● **RECORDS TO PROCESS**

--- start ---

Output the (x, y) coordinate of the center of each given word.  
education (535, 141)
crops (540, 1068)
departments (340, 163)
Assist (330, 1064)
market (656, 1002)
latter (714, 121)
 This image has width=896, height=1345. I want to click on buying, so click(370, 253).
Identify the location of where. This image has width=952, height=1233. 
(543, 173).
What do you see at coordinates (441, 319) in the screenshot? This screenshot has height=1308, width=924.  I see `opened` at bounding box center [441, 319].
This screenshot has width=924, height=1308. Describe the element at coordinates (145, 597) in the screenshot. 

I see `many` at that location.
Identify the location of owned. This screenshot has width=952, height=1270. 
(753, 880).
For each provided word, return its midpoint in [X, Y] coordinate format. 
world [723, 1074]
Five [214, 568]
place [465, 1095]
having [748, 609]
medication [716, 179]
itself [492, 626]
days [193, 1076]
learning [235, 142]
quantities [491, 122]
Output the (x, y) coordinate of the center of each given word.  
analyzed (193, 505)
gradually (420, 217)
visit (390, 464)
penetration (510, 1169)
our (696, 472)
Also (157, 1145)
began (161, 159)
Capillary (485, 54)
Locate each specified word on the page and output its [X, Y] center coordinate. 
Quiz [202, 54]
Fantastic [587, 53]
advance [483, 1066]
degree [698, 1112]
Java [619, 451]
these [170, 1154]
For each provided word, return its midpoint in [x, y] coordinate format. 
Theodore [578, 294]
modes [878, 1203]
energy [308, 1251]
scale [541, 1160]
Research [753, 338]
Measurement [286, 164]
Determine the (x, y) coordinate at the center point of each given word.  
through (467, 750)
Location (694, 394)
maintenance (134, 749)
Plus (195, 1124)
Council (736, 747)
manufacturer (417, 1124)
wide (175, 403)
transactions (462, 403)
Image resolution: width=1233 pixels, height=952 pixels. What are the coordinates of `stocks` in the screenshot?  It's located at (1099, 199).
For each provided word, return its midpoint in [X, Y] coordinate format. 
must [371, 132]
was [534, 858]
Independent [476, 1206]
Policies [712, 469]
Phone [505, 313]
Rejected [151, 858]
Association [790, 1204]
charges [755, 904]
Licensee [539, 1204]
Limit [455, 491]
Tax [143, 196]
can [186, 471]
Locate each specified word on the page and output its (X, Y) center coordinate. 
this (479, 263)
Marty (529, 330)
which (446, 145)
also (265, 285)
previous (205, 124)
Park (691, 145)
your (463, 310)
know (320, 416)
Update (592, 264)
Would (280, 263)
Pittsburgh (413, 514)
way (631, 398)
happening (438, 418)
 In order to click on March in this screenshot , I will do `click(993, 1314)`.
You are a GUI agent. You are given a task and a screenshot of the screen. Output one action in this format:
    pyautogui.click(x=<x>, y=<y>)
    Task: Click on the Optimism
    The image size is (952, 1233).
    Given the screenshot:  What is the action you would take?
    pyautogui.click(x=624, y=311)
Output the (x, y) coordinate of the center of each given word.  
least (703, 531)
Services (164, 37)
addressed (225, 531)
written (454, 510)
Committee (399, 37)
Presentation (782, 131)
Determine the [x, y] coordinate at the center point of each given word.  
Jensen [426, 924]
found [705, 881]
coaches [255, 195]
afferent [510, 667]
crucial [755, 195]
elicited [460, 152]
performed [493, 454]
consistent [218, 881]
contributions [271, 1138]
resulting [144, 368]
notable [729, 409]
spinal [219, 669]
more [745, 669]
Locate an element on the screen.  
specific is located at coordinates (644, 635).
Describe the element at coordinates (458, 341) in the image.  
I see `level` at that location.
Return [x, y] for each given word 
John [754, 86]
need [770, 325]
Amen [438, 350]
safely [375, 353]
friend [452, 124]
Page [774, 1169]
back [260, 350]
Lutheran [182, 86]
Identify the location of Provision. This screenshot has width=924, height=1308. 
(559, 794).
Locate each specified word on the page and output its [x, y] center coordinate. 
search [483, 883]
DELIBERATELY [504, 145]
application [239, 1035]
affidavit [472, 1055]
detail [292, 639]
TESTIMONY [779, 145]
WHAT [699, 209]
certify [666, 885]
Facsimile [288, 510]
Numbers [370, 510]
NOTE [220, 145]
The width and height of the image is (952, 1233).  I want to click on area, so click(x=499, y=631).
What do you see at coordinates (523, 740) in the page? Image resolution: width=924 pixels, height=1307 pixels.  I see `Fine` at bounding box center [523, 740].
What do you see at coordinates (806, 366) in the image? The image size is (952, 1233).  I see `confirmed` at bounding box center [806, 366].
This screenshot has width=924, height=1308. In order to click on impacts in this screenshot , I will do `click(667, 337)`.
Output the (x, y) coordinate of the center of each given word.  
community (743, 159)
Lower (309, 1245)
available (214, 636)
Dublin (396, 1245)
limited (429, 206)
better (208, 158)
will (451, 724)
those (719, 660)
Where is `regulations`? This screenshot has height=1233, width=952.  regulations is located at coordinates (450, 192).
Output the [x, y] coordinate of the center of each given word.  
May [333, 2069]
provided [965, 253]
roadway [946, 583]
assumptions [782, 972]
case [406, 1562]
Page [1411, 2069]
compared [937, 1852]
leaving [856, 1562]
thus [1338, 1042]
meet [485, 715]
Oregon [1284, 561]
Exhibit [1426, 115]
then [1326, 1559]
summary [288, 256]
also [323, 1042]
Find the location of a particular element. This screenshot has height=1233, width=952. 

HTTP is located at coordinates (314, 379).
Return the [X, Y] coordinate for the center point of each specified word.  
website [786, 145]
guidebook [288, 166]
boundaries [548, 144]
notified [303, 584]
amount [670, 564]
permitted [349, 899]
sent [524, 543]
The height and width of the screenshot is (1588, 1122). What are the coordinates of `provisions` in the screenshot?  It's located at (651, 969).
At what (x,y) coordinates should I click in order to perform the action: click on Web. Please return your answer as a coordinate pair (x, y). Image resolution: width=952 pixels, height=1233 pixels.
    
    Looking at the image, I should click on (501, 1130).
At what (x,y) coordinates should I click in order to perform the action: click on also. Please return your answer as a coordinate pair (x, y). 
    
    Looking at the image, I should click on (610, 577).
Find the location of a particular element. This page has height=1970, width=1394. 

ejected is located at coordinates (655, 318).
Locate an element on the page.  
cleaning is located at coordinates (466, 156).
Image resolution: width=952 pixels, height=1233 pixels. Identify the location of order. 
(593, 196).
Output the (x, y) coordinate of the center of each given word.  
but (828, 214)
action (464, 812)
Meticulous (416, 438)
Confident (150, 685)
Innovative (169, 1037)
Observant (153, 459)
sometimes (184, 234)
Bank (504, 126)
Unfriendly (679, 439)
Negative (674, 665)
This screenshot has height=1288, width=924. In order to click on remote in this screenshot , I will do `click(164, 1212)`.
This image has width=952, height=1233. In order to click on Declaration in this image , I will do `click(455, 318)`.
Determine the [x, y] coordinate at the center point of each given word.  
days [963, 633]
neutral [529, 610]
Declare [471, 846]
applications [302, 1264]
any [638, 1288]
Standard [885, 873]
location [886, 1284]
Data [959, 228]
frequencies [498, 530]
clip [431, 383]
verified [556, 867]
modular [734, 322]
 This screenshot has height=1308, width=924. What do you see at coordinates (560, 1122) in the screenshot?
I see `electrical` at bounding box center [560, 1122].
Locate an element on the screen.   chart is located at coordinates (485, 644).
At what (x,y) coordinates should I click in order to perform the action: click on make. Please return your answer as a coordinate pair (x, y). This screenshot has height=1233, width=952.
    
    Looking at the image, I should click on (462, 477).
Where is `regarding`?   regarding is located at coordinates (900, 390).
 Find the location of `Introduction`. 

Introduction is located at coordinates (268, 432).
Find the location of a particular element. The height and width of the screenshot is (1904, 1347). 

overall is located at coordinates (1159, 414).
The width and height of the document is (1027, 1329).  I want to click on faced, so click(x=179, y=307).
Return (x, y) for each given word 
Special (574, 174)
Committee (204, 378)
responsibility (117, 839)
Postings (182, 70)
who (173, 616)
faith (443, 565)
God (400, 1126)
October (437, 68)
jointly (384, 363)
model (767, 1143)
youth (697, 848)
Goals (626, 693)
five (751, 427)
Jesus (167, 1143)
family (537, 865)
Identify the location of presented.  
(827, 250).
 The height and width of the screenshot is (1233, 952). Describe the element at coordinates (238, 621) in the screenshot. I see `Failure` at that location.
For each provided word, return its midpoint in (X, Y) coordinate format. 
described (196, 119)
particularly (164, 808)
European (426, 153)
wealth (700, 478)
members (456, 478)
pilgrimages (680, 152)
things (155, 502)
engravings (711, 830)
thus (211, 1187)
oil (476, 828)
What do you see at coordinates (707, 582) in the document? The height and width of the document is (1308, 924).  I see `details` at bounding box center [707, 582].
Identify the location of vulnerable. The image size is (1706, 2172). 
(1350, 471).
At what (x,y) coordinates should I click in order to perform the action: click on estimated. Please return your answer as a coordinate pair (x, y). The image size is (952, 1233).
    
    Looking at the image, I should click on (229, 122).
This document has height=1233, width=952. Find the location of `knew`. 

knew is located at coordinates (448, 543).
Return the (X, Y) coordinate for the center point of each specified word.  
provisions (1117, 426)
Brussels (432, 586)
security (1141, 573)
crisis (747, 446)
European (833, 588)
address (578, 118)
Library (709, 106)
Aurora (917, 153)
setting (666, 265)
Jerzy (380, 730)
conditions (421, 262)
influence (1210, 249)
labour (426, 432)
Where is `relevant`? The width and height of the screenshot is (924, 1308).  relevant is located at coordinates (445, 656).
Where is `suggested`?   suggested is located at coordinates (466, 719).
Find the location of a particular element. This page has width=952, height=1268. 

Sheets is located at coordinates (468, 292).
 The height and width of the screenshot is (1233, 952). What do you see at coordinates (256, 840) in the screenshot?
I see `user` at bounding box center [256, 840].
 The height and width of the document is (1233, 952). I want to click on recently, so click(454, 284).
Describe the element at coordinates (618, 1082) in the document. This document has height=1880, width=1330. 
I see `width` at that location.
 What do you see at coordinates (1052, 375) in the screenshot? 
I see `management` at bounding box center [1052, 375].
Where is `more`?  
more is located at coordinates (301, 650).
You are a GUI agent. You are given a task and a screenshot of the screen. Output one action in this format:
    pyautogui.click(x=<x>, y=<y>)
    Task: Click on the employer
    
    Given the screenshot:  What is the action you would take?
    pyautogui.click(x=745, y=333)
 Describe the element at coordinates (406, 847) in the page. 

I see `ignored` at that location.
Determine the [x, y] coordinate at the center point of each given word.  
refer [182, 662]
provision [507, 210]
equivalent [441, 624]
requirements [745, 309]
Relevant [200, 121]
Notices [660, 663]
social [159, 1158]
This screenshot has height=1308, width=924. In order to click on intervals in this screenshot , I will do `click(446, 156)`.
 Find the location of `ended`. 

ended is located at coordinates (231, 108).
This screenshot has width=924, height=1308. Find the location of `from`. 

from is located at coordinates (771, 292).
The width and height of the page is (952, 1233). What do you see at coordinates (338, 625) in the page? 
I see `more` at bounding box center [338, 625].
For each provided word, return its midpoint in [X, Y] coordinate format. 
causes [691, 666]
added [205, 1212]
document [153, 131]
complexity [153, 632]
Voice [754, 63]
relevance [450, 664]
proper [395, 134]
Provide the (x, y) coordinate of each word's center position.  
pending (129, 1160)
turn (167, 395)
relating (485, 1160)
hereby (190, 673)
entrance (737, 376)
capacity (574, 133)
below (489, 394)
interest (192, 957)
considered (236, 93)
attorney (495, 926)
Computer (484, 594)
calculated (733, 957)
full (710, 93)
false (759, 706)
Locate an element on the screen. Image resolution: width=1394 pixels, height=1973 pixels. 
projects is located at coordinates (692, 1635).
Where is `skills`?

--- end ---

● **INSTRUCTIONS FOR THE TASK**
Please give the rows above as a JSON list of strings, one string per row, with blank rows left out. Begin at the row that contains "detail [292, 639]" and stop after the row that contains "coordinates (450, 192).".

● **SOLUTION FOR THIS TASK**
[
  "detail [292, 639]",
  "TESTIMONY [779, 145]",
  "WHAT [699, 209]",
  "certify [666, 885]",
  "Facsimile [288, 510]",
  "Numbers [370, 510]",
  "NOTE [220, 145]",
  "The width and height of the image is (952, 1233).  I want to click on area, so click(x=499, y=631).",
  "What do you see at coordinates (523, 740) in the page? Image resolution: width=924 pixels, height=1307 pixels.  I see `Fine` at bounding box center [523, 740].",
  "What do you see at coordinates (806, 366) in the image? The image size is (952, 1233).  I see `confirmed` at bounding box center [806, 366].",
  "This screenshot has width=924, height=1308. In order to click on impacts in this screenshot , I will do `click(667, 337)`.",
  "Output the (x, y) coordinate of the center of each given word.  ",
  "community (743, 159)",
  "Lower (309, 1245)",
  "available (214, 636)",
  "Dublin (396, 1245)",
  "limited (429, 206)",
  "better (208, 158)",
  "will (451, 724)",
  "those (719, 660)",
  "Where is `regulations`? This screenshot has height=1233, width=952.  regulations is located at coordinates (450, 192)."
]